**Excerpt to read:**
When transplanted into mice, they improved heart function, researchers report
WEDNESDAY, April 23 (HealthDay News) -- A multinational team of researchers has succeeded in turning human embryonic stem cells into three types of human heart muscle cells.
When transplanted, the cells also improved heart function in mice.
The findings have a number of implications, the most immediate of which would be to use the cells to test drugs.
"We have now a supply of human heart cells for biotech and drug companies to start testing the beneficial effects of drugs or the toxic effects of drugs," said Gordon Keller, senior author of a paper published in this week's issue of Nature. "There are really no roadblocks in beginning to set up such tests."
Researchers may also be able to use the cells to make artificial heart tissue, which could then be transplanted into an actual human heart.
"It's not clear how effective injecting cells directly into the heart ever will be," said Keller, who is director of the McEwen Centre for Regenerative Medicine at University Health Network in Toronto. "A huge advantage we have is that these unique progenitor cells can make three of the major types of cells in the heart, so we hope we can simply seed these progenitor cells onto scaffolding and make what might be an artificial piece of heart tissue and possibly transplanting such small pieces of tissue, and engrafting them into the heart, would be more effective than transplanting the cells themselves."

**Given information:**
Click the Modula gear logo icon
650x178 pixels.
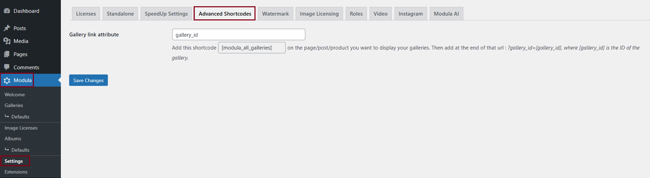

...

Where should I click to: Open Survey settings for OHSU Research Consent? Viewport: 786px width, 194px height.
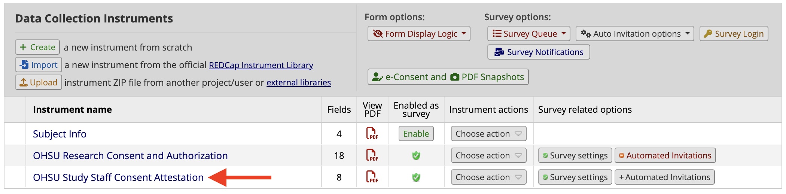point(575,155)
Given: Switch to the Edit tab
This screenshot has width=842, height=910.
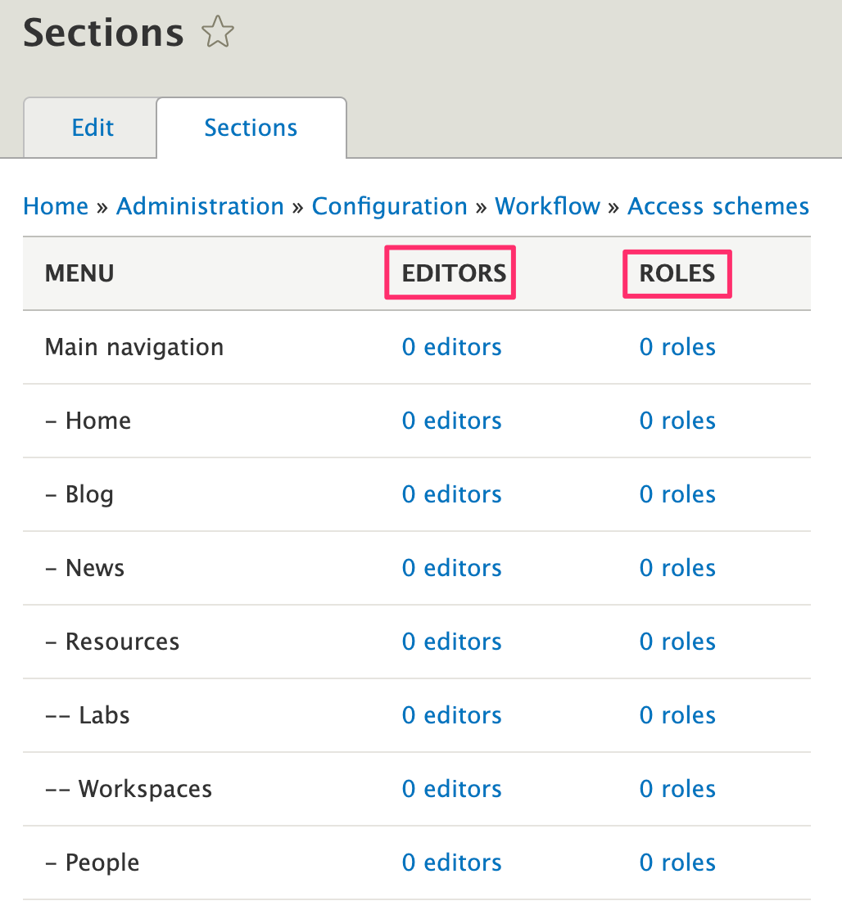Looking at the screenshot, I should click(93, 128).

**What is being asked:**
Reproduce the part of the stem cell article that begins with the words containing "When transplanted into" and ends with "to test drugs.". The items have nothing to do with the stem cell article.

**Answer for this exercise:**
When transplanted into mice, they improved heart function, researchers report
WEDNESDAY, April 23 (HealthDay News) -- A multinational team of researchers has succeeded in turning human embryonic stem cells into three types of human heart muscle cells.
When transplanted, the cells also improved heart function in mice.
The findings have a number of implications, the most immediate of which would be to use the cells to test drugs.